Siamo sempre invitati a guardare a quel che succede all’estero e nel resto dell’Europa – così impropriamente chiamata – della quale facciamo parte; se ci adeguassimo a quanto accade nella maggior parte degli altri Paesi, dovremmo andare verso la separazione delle carriere. Siamo almeno riusciti ad approvare la separazione delle funzioni dei magistrati, in modo da impedire un’eccessiva contiguità tra coloro che sostengono l’accusa e coloro che devono giudicare se ha ragione l’accusa o la difesa, ovvero se ha ragione l’imputato.

Fino a oggi vi è stata una contiguità tale per cui c’è spesso da dubitare che il giudice si senta veramente terzo e veramente equidistante – in tal caso, il neologismo “equivicino” sarebbe da respingere – tra le parti. La separazione, che spesso viene richiesta e dovrebbe essere nelle cose – secondo un’antica dottrina della forma dello Stato – andrebbe quindi realizzata e dovrebbe sussistere non soltanto tra la Magistratura inquirente e quella giudicante, ma anche tra la stessa Magistratura, l’ordine giudiziario nel suo insieme e gli altri Poteri.

Purtroppo, da quanto abbiamo sentito in questi giorni, mi riferisco in particolare all’intervento del senatore Stracquadanio, tale indipendenza viene vista a senso unico: viene cioè sottolineata da importanti organismi spontanei di magistrati, faccio riferimento all’Associazione Nazionale Magistrati, nei confronti di chiunque altro. Si rivendica, dunque, e giustamente, l’indipendenza della Magistratura rispetto a ogni altro Potere, ma si dimentica che anche gli altri Poteri, in quanto espressione della volontà popolare, gradirebbero di godere di una loro indipendenza.

Purtroppo, di fronte ai diktat che vengono dall’Associazione Nazionale Magistrati o da altre associazioni di magistrati o da singoli magistrati – che però, per il loro nome e, soprattutto, per il loro potere reale, hanno di per sé una certa forza – mi pare che il Potere legislativo si stia piegando all’Ordine giudiziario. A volte, infatti, si parla di “Potere giudiziario” anche se la Costituzione non scrive «Potere giudiziario» da nessuna parte – parlando, invece, di “Ordine giudiziario”: ciò dovrebbe essere ricordato, mentre a volte lo si dimentica.

Qualche giorno fa, c’è stata una sentenza della Cassazione nei confronti dell’onorevole Vittorio Sgarbi nella quale si è stabilito che è reato, e dunque è perseguibile, definire “politica” una sentenza, indipendentemente dal contenuto di essa: questa era la sentenza stessa della Cassazione sull’argomento. Per il fatto di insinuare che in una sentenza vi è un aspetto politico, una volontà politica, si può essere perseguiti sia penalmente sia civilmente. In altre parole, si può essere sia condannati alla reclusione o a sanzione pecuniaria, sia a un risarcimento danni: naturalmente i danni sono morali, mentre il risarcimento è estremamente materiale e può essere costituito da decine, a volte da centinaia, di milioni – ragionando in lire.
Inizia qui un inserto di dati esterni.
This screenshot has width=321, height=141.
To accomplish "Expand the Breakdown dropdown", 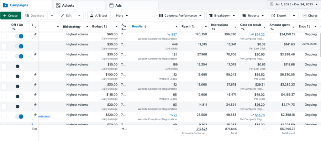I will [222, 15].
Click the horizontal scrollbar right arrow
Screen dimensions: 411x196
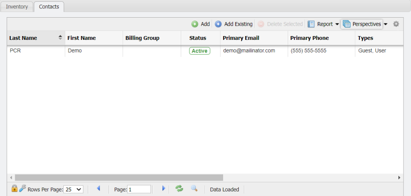pyautogui.click(x=399, y=178)
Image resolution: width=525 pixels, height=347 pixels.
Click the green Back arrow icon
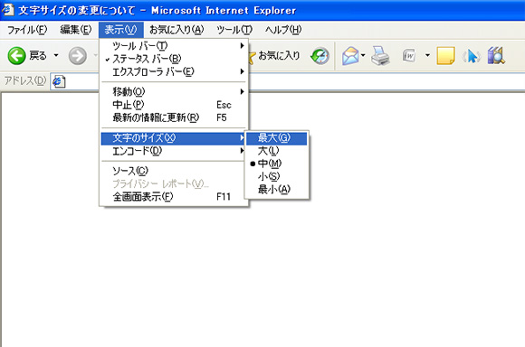pyautogui.click(x=16, y=55)
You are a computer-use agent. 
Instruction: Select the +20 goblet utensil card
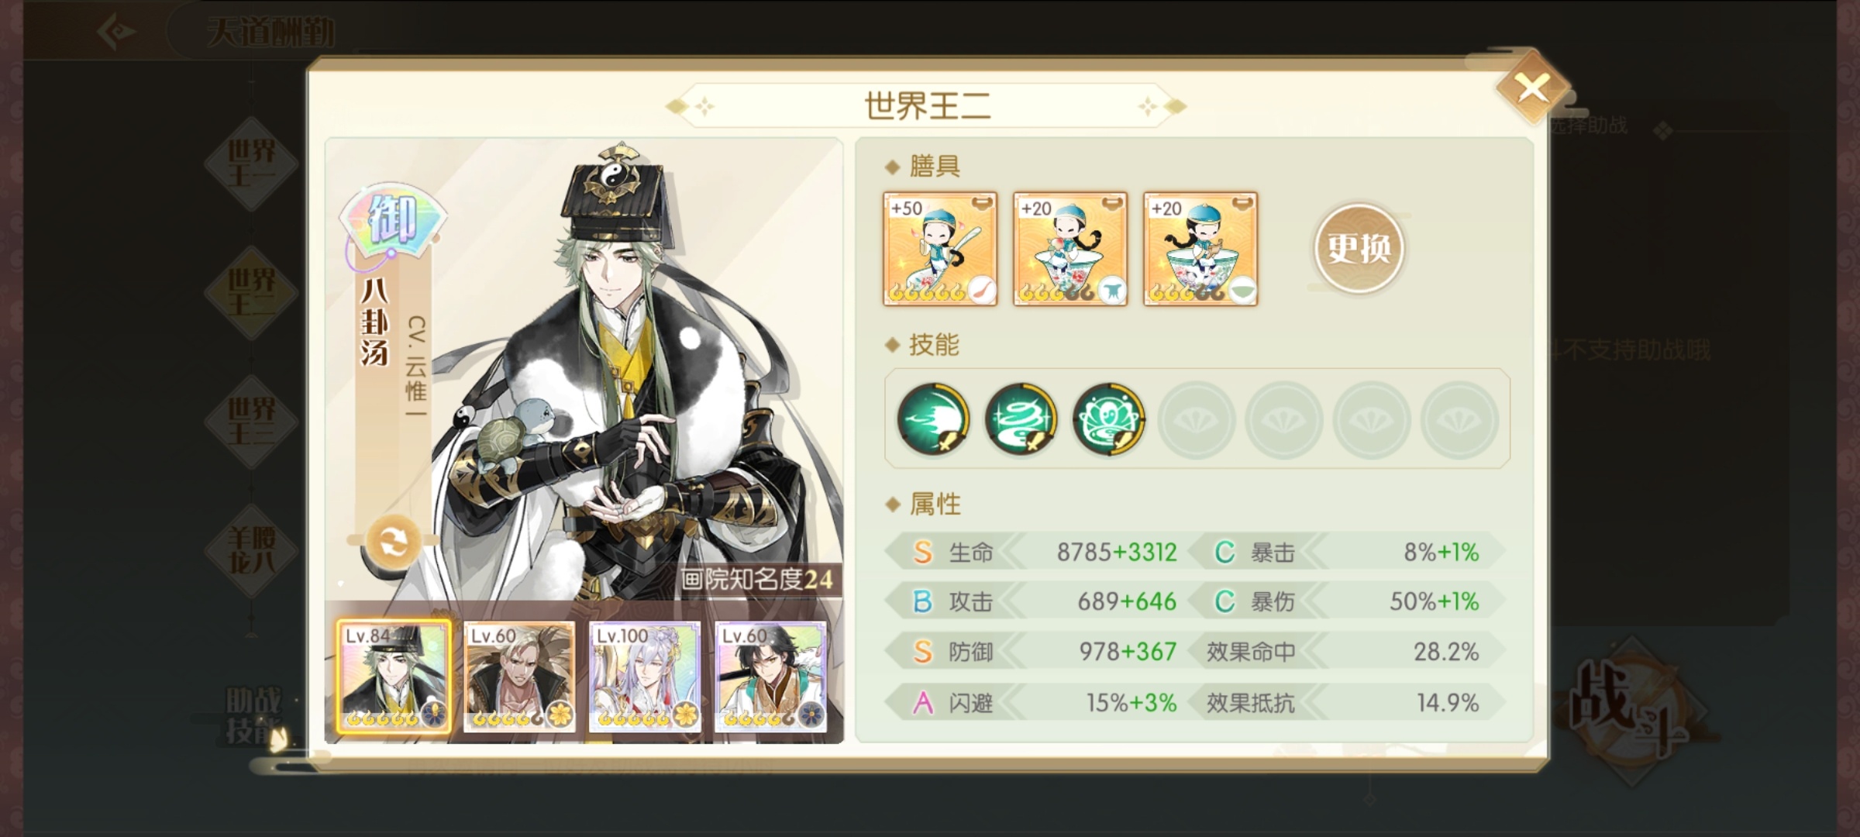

Assistiamo perciò a un’indipendenza asimmetrica; ovvero: da una parte abbiamo certe associazioni di magistrati particolarmente attive nell’interessarsi al nostro lavoro di legislatori – e non so quanto attive nell’interessarsi al loro ruolo di magistrati, di giudici, di procuratori o a quello connesso alle altre funzioni previste dall’Ordinamento giudiziario – mentre, dall’altra parte, il Potere legislativo e l’Esecutivo si danno da fare per ottemperare a questi diktat, che vanno addirittura a sollecitare i tempi di approvazione delle norme.

Precedentemente, il senatore Stracquadanio ha citato una precisa indicazione, che sollecitava l’approvazione del presente disegno di legge entro il 28 ottobre. Ho qui con me un comunicato stampa dell’Associazione Nazionale Magistrati del 3 agosto scorso, in cui l’Associazione stessa si è interessata persino al fatto che, nell’ultima settimana dei nostri lavori prima della pausa estiva, non si sia parlato del disegno di legge sulla sospensione degli effetti dell’Ordinamento giudiziario di cui oggi stiamo discutendo. È stata una scelta giudicata nel comunicato come incomprensibile e che si è risolta in un vero e proprio schiaffo alle ragioni, alle richieste, alle attese della Magistratura. Ci troviamo addirittura di fronte a un parere sulla formulazione del calendario.

Di fatto, si è auto-costituito un Partito composto dai giudici che condividono una certa concezione della Magistratura, e costituito dunque da una parte della Magistratura che è minoritaria nei fatti ma maggioritaria in alcuni organi come l’Associazione Nazionale Magistrati.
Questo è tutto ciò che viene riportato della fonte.